Name: Bar Stead, you can contact Bar by clicking here to go to our contact form or visit his website Ride the Tiger here

What is the name of the project/ activity?  Qigong and tai chi classes

Introduction

Where did the idea come from?

I had been learning tai chi for many years and 11 years ago I decided I wanted to share my love and enthusiasm for the activity by setting up classes. My initial aim was to help improve the health of people that may not like more “traditional” gym or sports clubs.

I now run 3 sessions a week, all include Qigong and the short form of tai chi, and after two of the sessions there were optional classes to learn the long form, sword form and more recently the fan form.

Two of the classes were held at a local community centre and the other at a church hall. Two are morning sessions and one is an evening sessions; most people attended one session and a couple of people went to more than one session.

When I set out I focused on teaching the moves and slowly appreciated that people liked the social aspects of being at a class, and that this was also good for their health and well-being. I introduced a tea break after the main sessions and encouraged people to stay and chat to each other, this worked better at the day sessions than the evening session.
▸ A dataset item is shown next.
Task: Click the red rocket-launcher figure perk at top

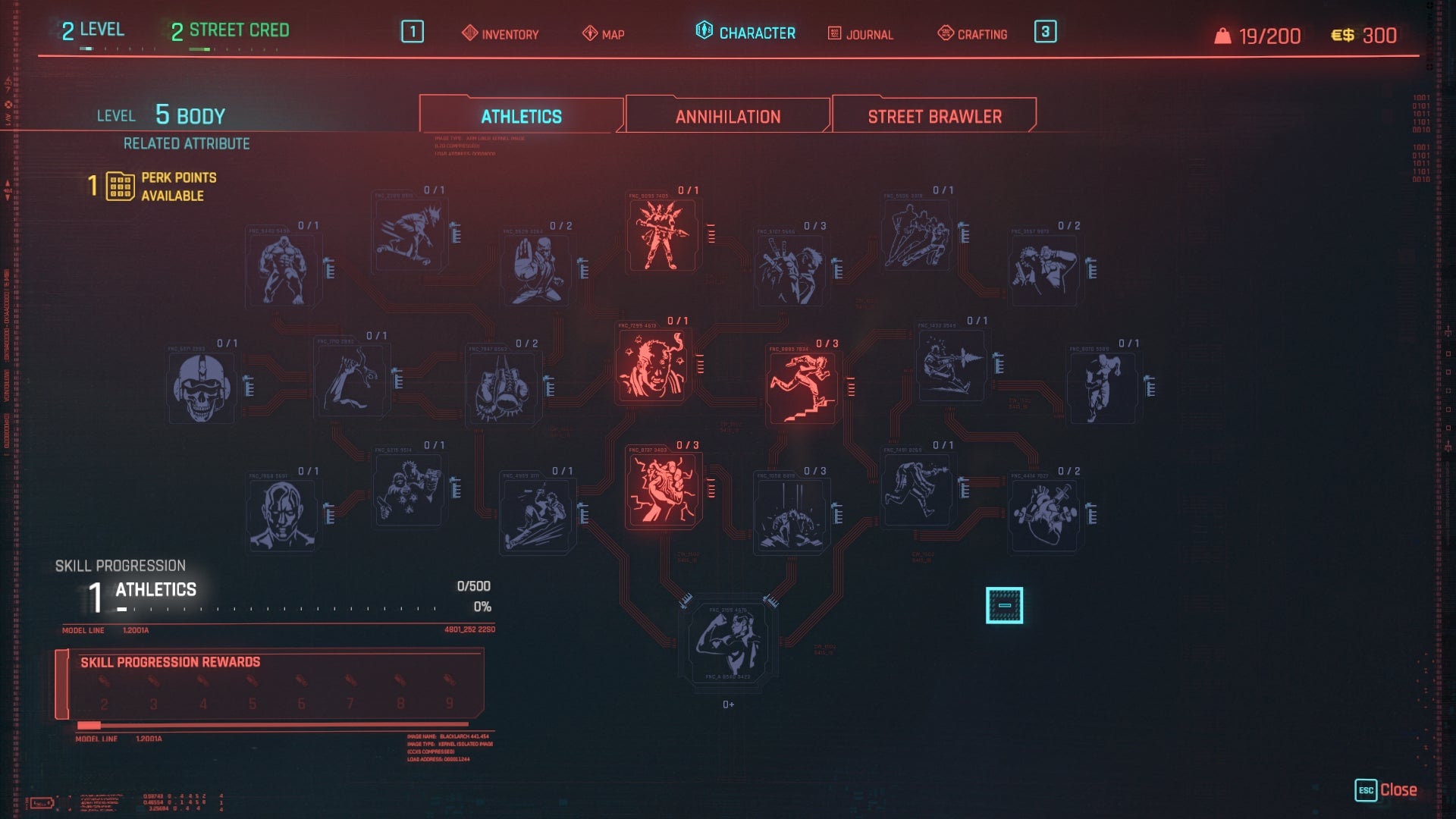Action: click(662, 235)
I have been keen to try and get tai chi into the open air and last year I ran a number of sessions in local parks which were very well attended, and I had planned to deliver some more this year through the Friends of group, but that obviously didn’t happen.

Was it developed as a new initiative/ project/ group? Or was it an existing organisation/ group changing what it did?
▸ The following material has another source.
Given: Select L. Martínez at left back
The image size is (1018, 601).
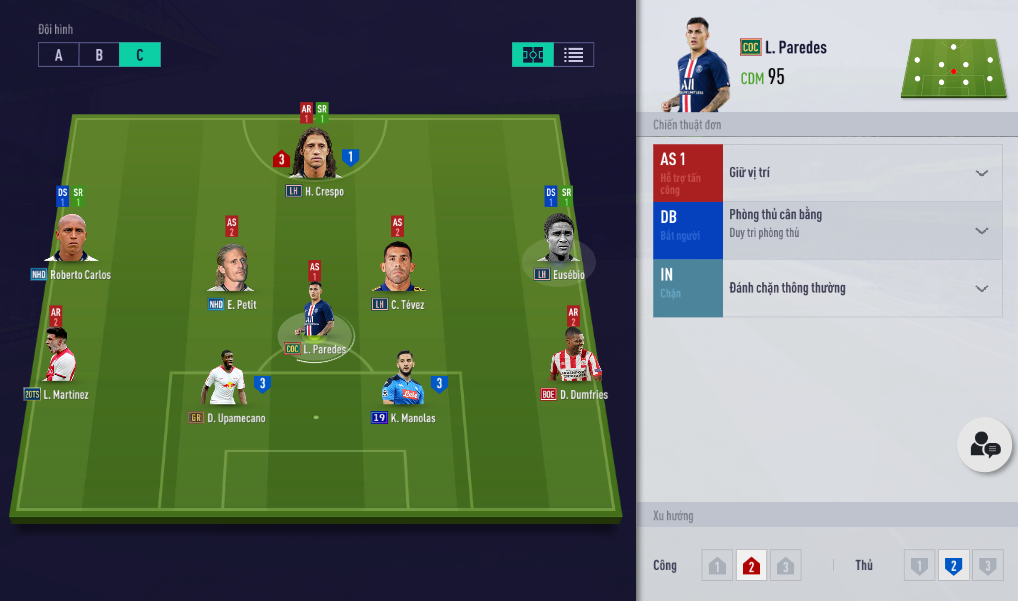Looking at the screenshot, I should click(58, 358).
The latter. As news of the pandemic started to filter through I moved one of the day time sessions to a local park for two weeks before the lock down came and then I couldn’t run any actual classes as the centre and church hall had to suddenly shut.

What did you hope to achieve? What was your initial aim?
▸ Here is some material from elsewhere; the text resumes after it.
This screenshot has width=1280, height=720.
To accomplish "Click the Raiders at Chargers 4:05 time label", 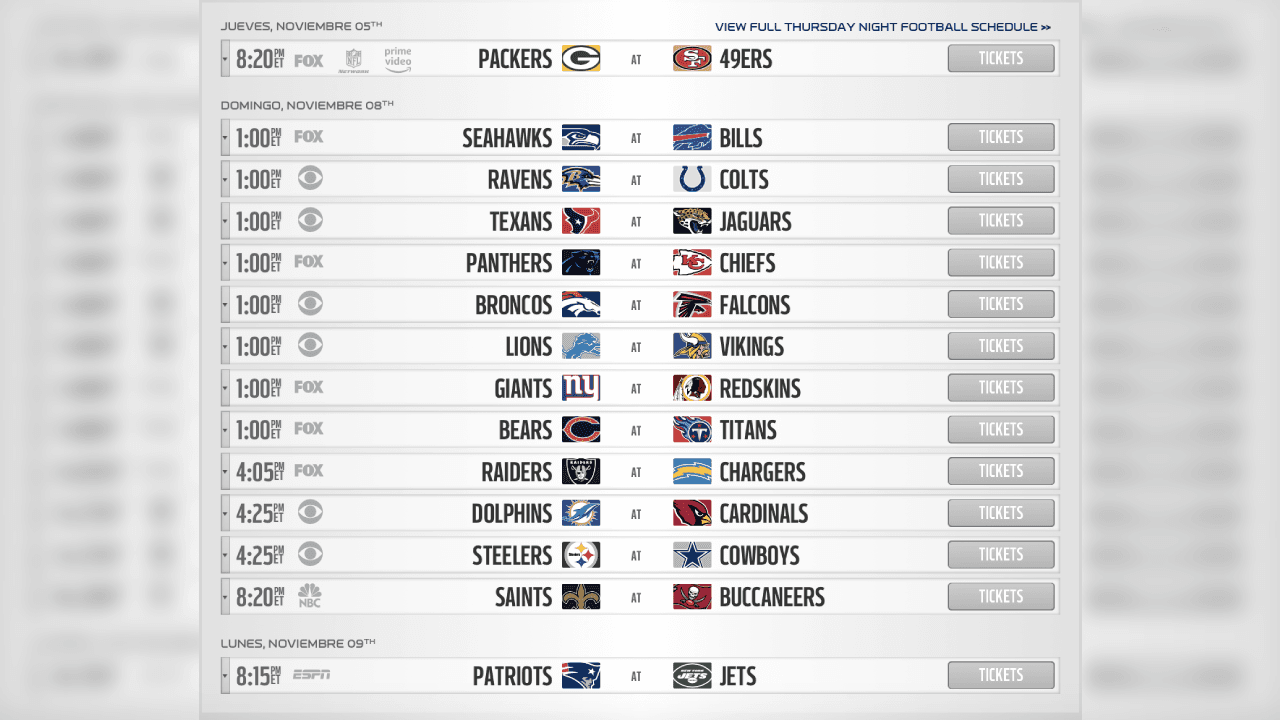I will click(262, 470).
I wanted to try and offer people who came to my class the opportunity to keep up their practice and to keep on learning through on line classes. I was (and am) a firm believer that during a national health crisis that tai chi would be good for practitioners’ health – both physical and mental.

The Activity

I am very lucky to have my own practice space and with the appropriate placement of a web camera to a PC I was able to take our classes on-line very easily. For an exercise like tai chi it is important that students can see the whole body of the teacher and follow all the movements of the teacher. My personal exercise space allowed me to do this without any clutter in the picture. It is often easier for students to follow the moves of the teacher facing the same way. This means that I would be facing away from the computer while talking to explain movements so it was also important to have a wireless headset microphone with echo cancellation so that students could hear me as clearly as possible, and so that I could hear students questions easily and so that I could move around without being restricted. The best video performance would have been obtained using a streaming service and recorded videos, but I wanted to keep true to the atmosphere of the previous classes so I opted for a conferencing service so that students could chat together before class and that they were able to ask questions live during class. Initially I tried Skype, and then Zoom and quickly settled on WebEx, primarily because it was free and offered unlimited time to start with. Some people struggled to get WebEx to work for them and so for a while I ran some sessions with some people on Skype and others on WebEx. I run my classes with music and wanted to have this as part of the offer, it took a while to work out a technical solution which involved a mixing desk app on my computer which would stream my instructions and the music to the WebEx platform.

Initially I suggested donations, and suggested that people could pay the same as they pay for a class, and everyone was very happy to do that.
I kept in touch with people through email, some people explained why they could not join the classes on line and others I have not had much contact with until I was able to run real classes again.